Taking advantage of those information, we could make the following change:

  • make the callee context early and pop in the caller context early
  • lea REG_SP, ... early instead of into REG0 and then mov REG_SP, REG0 later. This removes one instruction in the output.
  • arguments start out in the callee as temporaries but we mutate the context to enshrine them as locals before generating the jump to the callee

This removes tricky data flow here and hard to reason about tally like here. Correctness follows from consistency with interpreter usages.

This also will make this line not do a double negative in the offset calculation. I also think the calculation is not correct if we start doing rest args.

For setting up the callee's argument as locals, I think we'll need context helpers that take indices where 0 means bottom of the stack rather than the top element of the stack. In order words, index that don't do sp - 1 - idx like here. We need this because the indices in the iseqs work that way.

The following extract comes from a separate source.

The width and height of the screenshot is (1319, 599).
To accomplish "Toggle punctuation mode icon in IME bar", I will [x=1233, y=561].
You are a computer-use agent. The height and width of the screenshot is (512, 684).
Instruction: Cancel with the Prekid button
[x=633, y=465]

If this ends up in the Rust we might do:

enum StackIndex {
    ZeroIsTop(i8),
    ZeroIsBottom(i8),
}

struct StackTmp;

const MAX_TEMP_TYPES: usize = 8;

struct Ctx {
    sp_offset: u16,
    stack_size: u16,
    /// This is different form the C code for no good reason. We track the bottom of the stack in C YJIT.
    top_temps: [StackTmp; MAX_TEMP_TYPES],
}

/// An alias for i32. Not a distinct type. Similar to typedef in C.
type RegSpOffset = i32;

impl Ctx {
    fn ctx_stack_opnd(&self, idx: StackIndex) -> RegSpOffset {
        use StackIndex::*; // so it's DRY

        // avoid converting with the as keyword because it truncates
        // without warning. Use the From trait, which is only implemented
        // when lossless conversions are defined, promoting bad truncations
        // to build errors. Trade off is the visual noise.

        match idx {
            ZeroIsTop(top_idx) => i32::from(self.sp_offset) - 1 - i32::from(top_idx),
            ZeroIsBottom(bot_idx) => {
                i32::from(self.sp_offset) - i32::from(self.stack_size) + i32::from(bot_idx)
            }
        }
    }
}

My general comment is that I'm not opposed to making these kinds of improvements, but now is not the right time to re-examine a bunch of design decisions. Doing that is going to lengthen the time we need to translate YJIT to Rust and potentially introduce subtle bugs.

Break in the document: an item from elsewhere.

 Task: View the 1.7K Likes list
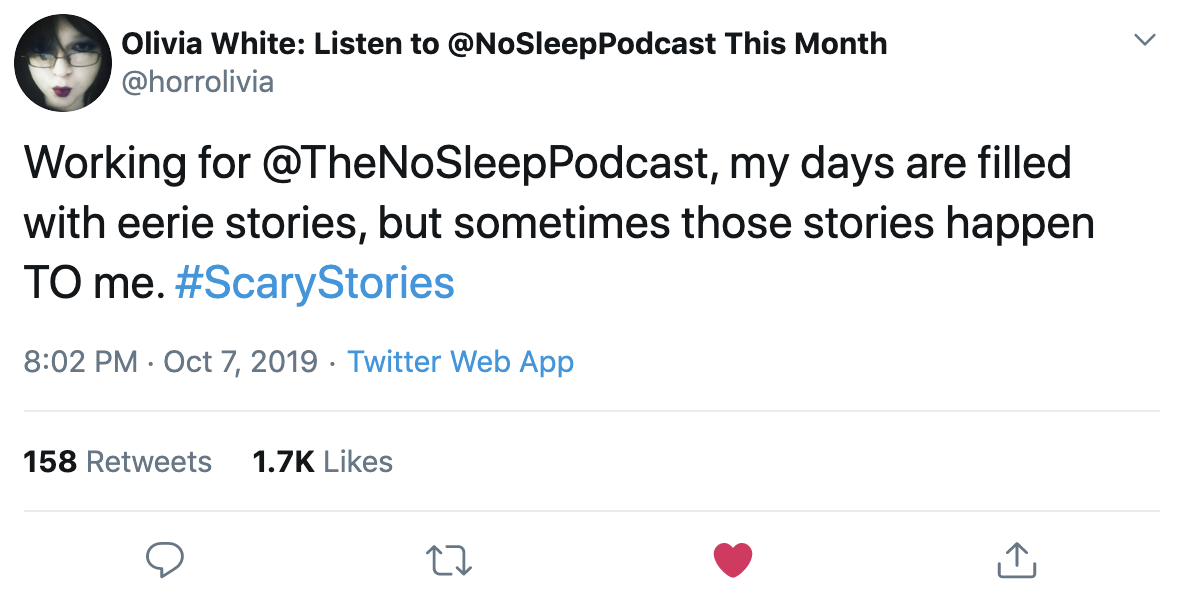coord(322,462)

the current calculation of all the offsets to the arguments on the stack are largely unnecessary

Which calculation where?

I'm missing some context to understand the implications of what you're suggesting.

enum StackIndex {
    ZeroIsTop(i8),
    ZeroIsBottom(i8),
}

Why do you want to support both kinds of stack indices?

top_temps: [StackTmp; MAX_TEMP_TYPES],

The reason I'm storing the bottom temps and not the top temps right now is to avoid having to shuffle things in the context.

XrXr commented

... now is not the right time to re-examine a bunch of design decisions. Doing that is going to lengthen the time we need to translate YJIT to Rust and potentially introduce subtle bugs.

Totally fair! I edited the issue to include this important timing info. I need to focus on translating, too.

Which calculation where?

I'm referring to the tally we do with argc, the sp[-{1,2,3}] stores etc. We calculate the address to these VALUEs owned by the callee. I've linked to examples of this kind of calculation in the post.

Why do you want to support both kinds of stack indices?

Since the information about where the locals in the iseq, such as iseq->body->param->keyword.bits_start are offsets where larger means higher addresses, whereas in current usages everything stack related is ZeroIsTop, where larger means lower addresses. To take advantage of the info on the iseq we need to support both.

The reason I'm storing the bottom temps and not the top temps right now is to avoid having to shuffle things in the context.

Speaking of bugs, you just caught one! I didn't remember that things we track are the bottom most elements 😛. I put in a comment.